Fight for your right...

...to be happy.

"Happiness is the consequence of personal effort. You fight for it, strive for it, insist upon it, and sometimes even travel around the world looking for it. You have to participate relentlessly in the manifestations of your own blessings. And once you have achieved a state of happiness, you must never become lax about maintaining it..." Elizabeth Gilbert, "Eat, Pray, Love"

Amen.

I know a little bit about this. Throughout the course of my life, I have received much feedback--some good and some not-so-good--about my outlook on life. I have actually offended a few people with my level of happiness.

As if...

And I feel a need to speak to this for all the resistance I have ever received when I can find a silver lining amid black storm clouds or when I experience joy in the mundane.

SO--the thing is?

This is really me, authentic and pure.

It's SO not a front--I really love life and living and I reap so much joy from the process of it all and even in those moments when I am on my knees with my body bowed in submission, I know the light follows and I abide the darkness with grace.

But here's the other 'thing'--I have fought HARD for my happiness, bared myself to the bone for it, settled for nothing less than it and pulled my body, wracked in grief, to the summit of the happiness I know I deserve.

Granted, when I was younger it was more of a front for me, I'm sure. I'd dare to say it was a survival mechanism.

If I kept on my happy face, no one would know my grandfather was touching and penetrating my young body with a suffocating frequency and more than that, they would never find out it was my fault--that I had planted this seed of sickness inside of him.
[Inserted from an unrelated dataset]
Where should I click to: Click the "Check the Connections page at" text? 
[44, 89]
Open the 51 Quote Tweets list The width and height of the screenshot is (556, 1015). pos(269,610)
I say that from my four year old self--the little girl who was convinced by this man that she had started something he could not stop.

If I pretended to be free and wild, no one would ever find out that my mother used her hands and her words to reduce me--that I was unworthy of love and inadequate and longing with a blazing passion to be loved...by anyone.

If I pretended to be confident and sure, no one would ever find out that I was starving myself to emaciation because the body I saw in the mirror was inflated by my own self-loathing imagination, a self-loathing birthed and nurtured by my mother's scathing commentary on my body and overall existence.

If I pretended to be carefree, no one would know that I was longing for my father's attention and not just when I fucked up.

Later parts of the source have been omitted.